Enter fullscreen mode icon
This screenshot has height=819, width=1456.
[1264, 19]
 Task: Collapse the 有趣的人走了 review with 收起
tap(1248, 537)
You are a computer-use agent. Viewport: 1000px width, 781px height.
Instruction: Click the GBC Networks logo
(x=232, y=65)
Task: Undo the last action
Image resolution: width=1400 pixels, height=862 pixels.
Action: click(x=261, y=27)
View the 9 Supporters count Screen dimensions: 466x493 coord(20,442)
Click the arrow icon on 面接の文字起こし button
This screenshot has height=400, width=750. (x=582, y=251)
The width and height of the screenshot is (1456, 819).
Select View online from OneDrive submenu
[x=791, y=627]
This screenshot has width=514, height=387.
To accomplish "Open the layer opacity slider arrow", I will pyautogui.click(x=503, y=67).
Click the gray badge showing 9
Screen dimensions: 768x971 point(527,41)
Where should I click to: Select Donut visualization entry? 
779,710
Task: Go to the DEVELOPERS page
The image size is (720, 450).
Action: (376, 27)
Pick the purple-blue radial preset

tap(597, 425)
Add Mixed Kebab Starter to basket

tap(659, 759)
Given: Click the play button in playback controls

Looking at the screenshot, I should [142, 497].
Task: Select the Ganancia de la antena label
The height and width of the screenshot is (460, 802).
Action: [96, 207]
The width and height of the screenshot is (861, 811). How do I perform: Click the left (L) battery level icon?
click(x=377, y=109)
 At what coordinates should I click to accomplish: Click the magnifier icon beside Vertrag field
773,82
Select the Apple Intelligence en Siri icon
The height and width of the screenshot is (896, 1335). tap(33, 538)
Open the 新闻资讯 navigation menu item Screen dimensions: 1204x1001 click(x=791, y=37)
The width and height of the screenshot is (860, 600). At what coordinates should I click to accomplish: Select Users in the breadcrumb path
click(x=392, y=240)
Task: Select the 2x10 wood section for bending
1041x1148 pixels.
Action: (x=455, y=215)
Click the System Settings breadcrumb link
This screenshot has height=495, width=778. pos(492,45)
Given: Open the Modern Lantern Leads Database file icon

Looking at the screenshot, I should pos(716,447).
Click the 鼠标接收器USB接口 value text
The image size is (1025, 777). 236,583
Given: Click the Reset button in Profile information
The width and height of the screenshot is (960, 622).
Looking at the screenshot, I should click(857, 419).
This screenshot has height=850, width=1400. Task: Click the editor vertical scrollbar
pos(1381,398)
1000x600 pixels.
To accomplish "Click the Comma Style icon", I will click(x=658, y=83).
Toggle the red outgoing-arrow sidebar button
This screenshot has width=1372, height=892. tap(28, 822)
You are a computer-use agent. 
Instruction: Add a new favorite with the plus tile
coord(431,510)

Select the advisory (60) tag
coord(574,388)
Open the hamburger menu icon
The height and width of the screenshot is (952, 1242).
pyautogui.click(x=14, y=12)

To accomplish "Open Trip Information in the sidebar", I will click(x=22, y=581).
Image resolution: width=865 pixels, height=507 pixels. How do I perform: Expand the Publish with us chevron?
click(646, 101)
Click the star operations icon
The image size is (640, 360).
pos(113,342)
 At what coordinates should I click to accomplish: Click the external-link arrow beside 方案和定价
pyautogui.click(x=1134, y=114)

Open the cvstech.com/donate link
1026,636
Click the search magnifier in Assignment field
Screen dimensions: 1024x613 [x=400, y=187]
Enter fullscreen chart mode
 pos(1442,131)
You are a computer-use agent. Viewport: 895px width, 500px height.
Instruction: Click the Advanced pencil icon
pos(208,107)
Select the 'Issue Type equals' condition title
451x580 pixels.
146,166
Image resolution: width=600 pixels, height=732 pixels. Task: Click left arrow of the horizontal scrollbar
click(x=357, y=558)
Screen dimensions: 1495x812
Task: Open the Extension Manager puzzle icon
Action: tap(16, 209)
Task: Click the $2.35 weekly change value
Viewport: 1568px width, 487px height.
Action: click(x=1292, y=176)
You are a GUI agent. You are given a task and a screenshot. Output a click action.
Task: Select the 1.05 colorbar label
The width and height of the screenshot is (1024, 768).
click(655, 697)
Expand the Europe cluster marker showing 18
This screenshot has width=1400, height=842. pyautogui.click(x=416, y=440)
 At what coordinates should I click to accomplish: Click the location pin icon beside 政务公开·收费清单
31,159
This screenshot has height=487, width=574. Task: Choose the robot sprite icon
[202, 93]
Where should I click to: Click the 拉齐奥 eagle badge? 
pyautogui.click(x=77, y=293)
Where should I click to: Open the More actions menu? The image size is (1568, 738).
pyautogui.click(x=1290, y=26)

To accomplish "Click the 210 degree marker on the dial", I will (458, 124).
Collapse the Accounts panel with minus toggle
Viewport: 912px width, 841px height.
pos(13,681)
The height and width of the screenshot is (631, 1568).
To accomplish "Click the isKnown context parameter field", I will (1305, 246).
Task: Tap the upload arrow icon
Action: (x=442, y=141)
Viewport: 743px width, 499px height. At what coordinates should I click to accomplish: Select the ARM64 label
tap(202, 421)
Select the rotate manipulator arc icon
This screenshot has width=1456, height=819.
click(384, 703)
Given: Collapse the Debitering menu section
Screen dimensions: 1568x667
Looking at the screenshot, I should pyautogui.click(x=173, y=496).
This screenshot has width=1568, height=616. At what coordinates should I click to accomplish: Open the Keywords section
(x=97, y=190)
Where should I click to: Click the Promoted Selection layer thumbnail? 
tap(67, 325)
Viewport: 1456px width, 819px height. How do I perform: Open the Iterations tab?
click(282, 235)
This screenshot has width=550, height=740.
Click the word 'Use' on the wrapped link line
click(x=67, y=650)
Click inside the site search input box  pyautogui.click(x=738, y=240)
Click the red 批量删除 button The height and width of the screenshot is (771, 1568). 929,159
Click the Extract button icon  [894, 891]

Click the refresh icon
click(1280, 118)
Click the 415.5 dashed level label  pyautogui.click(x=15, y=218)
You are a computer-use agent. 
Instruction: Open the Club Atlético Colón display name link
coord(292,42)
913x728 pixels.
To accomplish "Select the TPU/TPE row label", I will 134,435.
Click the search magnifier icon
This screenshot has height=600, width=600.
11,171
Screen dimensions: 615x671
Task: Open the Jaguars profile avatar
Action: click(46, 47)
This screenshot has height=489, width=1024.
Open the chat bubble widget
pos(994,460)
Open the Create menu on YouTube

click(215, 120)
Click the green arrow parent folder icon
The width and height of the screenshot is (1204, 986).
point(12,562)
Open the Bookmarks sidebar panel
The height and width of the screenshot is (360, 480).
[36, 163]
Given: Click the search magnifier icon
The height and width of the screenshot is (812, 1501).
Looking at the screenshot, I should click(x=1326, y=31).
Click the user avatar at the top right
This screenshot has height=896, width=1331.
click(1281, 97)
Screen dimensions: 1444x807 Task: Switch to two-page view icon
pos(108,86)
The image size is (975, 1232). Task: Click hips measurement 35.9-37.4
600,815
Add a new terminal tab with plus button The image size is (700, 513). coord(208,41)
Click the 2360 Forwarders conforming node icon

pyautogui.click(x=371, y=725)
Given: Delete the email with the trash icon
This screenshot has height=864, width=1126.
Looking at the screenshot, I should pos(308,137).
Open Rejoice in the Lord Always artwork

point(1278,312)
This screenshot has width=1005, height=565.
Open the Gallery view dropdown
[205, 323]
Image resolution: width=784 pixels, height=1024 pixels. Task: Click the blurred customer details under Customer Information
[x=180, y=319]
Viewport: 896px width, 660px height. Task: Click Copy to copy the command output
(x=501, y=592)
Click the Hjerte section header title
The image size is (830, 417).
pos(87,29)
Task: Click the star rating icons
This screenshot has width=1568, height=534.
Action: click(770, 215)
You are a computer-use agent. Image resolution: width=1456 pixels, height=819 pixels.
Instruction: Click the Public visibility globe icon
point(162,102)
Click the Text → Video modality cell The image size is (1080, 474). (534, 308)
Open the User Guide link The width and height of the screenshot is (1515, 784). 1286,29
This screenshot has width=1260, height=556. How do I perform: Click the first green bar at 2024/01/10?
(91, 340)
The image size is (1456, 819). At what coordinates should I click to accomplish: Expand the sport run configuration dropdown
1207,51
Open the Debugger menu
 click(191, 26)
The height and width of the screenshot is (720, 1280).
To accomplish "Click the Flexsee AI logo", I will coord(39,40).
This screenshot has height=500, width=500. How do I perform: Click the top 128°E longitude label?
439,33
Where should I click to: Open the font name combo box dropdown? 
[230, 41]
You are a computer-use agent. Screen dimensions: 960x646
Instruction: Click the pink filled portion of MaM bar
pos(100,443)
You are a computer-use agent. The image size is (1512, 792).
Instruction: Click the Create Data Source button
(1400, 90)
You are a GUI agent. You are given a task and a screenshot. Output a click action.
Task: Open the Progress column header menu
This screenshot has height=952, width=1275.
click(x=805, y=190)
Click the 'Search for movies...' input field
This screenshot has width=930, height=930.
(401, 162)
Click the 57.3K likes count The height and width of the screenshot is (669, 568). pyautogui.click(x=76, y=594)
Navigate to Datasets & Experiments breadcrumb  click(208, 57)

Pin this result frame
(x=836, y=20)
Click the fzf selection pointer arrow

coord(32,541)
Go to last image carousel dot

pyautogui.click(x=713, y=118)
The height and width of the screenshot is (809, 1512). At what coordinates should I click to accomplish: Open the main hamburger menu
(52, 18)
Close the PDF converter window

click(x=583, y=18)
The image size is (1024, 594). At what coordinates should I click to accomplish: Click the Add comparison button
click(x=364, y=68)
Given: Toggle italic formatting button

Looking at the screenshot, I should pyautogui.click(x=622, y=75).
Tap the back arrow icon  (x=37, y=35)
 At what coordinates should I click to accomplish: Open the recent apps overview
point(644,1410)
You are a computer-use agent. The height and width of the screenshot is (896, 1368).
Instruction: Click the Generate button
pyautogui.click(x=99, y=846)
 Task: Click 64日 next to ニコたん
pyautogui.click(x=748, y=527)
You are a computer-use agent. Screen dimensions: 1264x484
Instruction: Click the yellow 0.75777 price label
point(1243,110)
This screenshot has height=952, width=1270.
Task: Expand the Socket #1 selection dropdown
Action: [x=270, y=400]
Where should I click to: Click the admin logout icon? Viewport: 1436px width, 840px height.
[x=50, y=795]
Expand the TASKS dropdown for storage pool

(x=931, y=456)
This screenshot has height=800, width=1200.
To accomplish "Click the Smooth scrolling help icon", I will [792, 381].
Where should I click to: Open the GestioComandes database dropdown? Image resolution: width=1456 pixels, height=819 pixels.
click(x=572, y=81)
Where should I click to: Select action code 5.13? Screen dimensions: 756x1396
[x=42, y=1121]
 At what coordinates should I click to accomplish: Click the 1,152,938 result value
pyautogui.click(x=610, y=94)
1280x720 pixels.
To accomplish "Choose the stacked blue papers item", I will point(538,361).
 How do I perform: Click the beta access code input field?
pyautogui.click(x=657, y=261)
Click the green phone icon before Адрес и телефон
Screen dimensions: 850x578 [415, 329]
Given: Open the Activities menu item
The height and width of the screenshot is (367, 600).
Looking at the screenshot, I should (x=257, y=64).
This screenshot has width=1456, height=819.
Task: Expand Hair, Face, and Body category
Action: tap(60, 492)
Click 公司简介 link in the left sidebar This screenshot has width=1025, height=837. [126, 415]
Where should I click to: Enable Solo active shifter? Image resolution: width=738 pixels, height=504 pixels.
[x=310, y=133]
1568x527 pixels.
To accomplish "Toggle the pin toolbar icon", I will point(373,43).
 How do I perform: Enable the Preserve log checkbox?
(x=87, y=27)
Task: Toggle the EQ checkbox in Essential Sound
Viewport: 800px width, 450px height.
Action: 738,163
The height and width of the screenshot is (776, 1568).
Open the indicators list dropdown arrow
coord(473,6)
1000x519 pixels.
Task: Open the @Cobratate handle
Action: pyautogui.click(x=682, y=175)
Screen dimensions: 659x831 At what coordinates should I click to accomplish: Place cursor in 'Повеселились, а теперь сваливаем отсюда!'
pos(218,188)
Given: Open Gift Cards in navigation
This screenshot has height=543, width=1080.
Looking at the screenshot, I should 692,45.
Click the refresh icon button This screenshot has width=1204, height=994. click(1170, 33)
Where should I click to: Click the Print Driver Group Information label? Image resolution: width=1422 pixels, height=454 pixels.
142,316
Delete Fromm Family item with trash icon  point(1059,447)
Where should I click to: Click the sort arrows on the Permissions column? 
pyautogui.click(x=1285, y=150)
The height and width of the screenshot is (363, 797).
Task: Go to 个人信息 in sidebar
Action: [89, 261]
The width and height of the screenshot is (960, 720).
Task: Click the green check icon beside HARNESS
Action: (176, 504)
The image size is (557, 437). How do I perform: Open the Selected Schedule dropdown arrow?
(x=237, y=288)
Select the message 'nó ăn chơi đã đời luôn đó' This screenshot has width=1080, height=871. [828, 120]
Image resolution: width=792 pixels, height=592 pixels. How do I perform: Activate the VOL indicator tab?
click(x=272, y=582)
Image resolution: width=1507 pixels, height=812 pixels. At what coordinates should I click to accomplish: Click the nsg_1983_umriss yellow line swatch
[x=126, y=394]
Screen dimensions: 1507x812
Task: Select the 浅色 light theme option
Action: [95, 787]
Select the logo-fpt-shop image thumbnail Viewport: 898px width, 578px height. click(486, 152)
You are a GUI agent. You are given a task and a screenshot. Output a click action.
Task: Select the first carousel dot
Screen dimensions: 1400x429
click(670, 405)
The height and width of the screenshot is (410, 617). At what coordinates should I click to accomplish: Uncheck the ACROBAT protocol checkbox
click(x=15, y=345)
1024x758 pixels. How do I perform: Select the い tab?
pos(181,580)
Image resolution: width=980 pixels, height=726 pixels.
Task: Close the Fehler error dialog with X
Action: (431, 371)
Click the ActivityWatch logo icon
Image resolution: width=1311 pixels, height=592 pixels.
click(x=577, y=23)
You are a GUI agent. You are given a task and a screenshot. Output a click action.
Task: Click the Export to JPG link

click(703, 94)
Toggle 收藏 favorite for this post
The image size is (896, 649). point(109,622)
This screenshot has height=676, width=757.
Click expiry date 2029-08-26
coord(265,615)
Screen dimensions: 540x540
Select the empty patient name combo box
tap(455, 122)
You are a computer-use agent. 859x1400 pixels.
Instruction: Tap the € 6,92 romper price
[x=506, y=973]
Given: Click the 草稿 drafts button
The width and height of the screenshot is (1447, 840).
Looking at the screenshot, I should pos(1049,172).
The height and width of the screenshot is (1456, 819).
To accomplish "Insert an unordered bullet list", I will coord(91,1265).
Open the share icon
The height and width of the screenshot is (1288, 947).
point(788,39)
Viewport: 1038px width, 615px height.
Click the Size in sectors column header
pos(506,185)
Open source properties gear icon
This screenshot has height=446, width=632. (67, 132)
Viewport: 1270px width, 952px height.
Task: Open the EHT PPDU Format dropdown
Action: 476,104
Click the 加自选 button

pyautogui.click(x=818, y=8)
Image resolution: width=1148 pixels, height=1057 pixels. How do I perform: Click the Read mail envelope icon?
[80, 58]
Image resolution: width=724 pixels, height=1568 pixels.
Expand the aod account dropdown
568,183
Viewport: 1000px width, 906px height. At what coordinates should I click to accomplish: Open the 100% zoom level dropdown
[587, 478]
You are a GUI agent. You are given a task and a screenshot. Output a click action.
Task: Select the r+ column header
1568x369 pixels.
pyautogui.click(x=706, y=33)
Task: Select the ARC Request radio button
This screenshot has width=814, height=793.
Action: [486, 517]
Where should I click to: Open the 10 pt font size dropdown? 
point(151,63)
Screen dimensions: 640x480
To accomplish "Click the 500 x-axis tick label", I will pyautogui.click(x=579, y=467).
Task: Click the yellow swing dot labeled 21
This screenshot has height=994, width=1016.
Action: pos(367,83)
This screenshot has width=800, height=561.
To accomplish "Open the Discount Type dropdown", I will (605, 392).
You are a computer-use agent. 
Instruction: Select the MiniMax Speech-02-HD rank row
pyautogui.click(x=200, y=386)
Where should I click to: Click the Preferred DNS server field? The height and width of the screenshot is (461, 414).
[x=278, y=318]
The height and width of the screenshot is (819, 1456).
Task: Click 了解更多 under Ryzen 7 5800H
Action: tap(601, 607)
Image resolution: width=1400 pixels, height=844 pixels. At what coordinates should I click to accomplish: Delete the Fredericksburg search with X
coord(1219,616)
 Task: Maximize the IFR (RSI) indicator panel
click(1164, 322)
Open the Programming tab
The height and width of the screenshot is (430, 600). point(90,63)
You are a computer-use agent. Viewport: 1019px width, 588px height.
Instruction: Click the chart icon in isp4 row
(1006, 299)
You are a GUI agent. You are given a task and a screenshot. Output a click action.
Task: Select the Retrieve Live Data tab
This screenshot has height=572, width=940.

******

Required work:
Which lines in the items above contain the word "showing"? Return each of those lines in full.

Response:
Click the gray badge showing 9
Expand the Europe cluster marker showing 18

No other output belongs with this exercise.